O yumruk; İngiltere-Arjantin arasında yapılan ve Arjantin’in kaybettiği “Falkland Savaşının” bir rövanşı sayılmıştır!...
…
Görülüyor ki, başarılı bir sporcunun veya başarılı bir sanatçının basit bir eylemi bazen dünya için çok büyük anlamlar taşır…
Çuvallar dolusu parayla veya gemiler dolusu silahla yapamayacağız şeyleri o sporcu veya o sanatçı tek başına basit bir hareketle yapabilir…

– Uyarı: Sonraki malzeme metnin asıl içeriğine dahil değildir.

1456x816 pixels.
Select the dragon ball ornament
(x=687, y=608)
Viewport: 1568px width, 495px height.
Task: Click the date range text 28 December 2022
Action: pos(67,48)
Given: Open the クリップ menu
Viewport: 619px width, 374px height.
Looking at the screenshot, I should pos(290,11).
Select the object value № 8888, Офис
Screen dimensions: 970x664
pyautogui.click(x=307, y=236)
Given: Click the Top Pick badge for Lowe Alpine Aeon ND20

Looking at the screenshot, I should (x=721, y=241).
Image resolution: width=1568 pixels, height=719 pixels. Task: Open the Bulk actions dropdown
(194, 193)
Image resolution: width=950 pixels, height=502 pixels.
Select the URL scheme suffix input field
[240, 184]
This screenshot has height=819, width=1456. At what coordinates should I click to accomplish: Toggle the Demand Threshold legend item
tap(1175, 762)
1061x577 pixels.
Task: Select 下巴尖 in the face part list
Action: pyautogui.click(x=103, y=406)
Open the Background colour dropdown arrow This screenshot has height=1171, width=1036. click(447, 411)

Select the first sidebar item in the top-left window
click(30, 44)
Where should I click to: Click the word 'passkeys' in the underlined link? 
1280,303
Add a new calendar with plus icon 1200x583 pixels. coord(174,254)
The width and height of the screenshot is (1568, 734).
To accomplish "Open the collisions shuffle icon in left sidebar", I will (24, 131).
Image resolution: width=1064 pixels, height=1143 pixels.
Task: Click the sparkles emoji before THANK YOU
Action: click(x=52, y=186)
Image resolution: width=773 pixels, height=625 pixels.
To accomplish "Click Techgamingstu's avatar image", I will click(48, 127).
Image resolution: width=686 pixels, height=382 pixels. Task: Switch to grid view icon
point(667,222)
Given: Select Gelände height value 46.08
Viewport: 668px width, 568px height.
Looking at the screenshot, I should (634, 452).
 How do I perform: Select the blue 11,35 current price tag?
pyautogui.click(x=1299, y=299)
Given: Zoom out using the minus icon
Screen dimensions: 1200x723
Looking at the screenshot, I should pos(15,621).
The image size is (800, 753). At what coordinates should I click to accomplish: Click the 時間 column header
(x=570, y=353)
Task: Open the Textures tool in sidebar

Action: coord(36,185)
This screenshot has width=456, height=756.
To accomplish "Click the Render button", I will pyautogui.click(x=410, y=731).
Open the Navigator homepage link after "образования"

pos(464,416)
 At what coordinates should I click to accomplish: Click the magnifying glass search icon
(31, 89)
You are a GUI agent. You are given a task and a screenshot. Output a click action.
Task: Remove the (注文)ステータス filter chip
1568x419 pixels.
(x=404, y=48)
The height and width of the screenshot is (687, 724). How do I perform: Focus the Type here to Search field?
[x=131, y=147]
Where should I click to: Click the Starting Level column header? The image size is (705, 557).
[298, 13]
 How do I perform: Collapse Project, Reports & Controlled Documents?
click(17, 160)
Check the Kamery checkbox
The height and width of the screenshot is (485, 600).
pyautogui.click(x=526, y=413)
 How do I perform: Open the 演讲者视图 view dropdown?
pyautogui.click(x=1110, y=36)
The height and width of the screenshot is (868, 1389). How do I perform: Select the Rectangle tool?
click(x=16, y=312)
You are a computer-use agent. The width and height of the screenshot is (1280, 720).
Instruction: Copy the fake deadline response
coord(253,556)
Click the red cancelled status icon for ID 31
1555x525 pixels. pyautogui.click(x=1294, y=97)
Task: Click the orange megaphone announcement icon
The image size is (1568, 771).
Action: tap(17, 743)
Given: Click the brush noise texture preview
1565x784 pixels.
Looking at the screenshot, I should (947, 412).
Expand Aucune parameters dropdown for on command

Diplomasiyle, bürokrasiyle altından kalkamadığınız birçok meselede uluslararası alanda başarı kazanmış bir sporcu veya bir sanatçı sayesinde yol alabilirsiniz…
Geçenlerde Londra Kraliyet Operasında görevli bir sanatçının, sahnede Kralın huzurundayken Filistin bayrağı açarak yaptığı protestonun yarattığı etkiyi, Taksim meydanında yüzlerce kez miting düzenleseniz asla yaratamazsınız!...
Eğitim konusuna bu zaviyeden bakıldığında, uluslararası platformlarda başarılı olabilecek “sporcu” ve “sanatçı” yetiştirmenin ülkemiz açısından ne denli önemli olduğu daha net anlaşılabilecektir…
Fakat bugün spor ve sanat eğitimi konusuna, sadece “dostlar alışverişte görsün” hesabıyla yaklaştığımız gerçeği de ortadadır…
Ayırdığımız bütçe, tesis ettiğimiz eğitim kurumları, kulüpler, federasyonlar, bunların aldığı kararlar, mevcut yasal düzenlemelerin hali ve üstlendiğimiz organizasyonlar bize sürekli “dağ fare doğurdu” dedirtiyor…
Mesela profesyonel futbol kulüplerinin öncelikle “ülke futbolunu geliştirmek, yerli futbolcu yetiştirmek” gibi bir misyonla hareket ettiklerini düşünmüyorum…
Bu kulüplerin birçoğunun misyonu hepimizin bildiği gibi “para”…
Türkiye 85 milyon nüfuslu bir ülke…
Bu kadar büyük bir kitle içerisinde sporun ve sanatın her alanında üstün yetenekli kişi bulma ihtimali çok yüksek…
Ama ne yazık ki pusulayı bu yöne kaydırmadığımız için, o üstün yetenekler yanmadan yok olan yıldızlar gibi elimizden kayıp gidiyor…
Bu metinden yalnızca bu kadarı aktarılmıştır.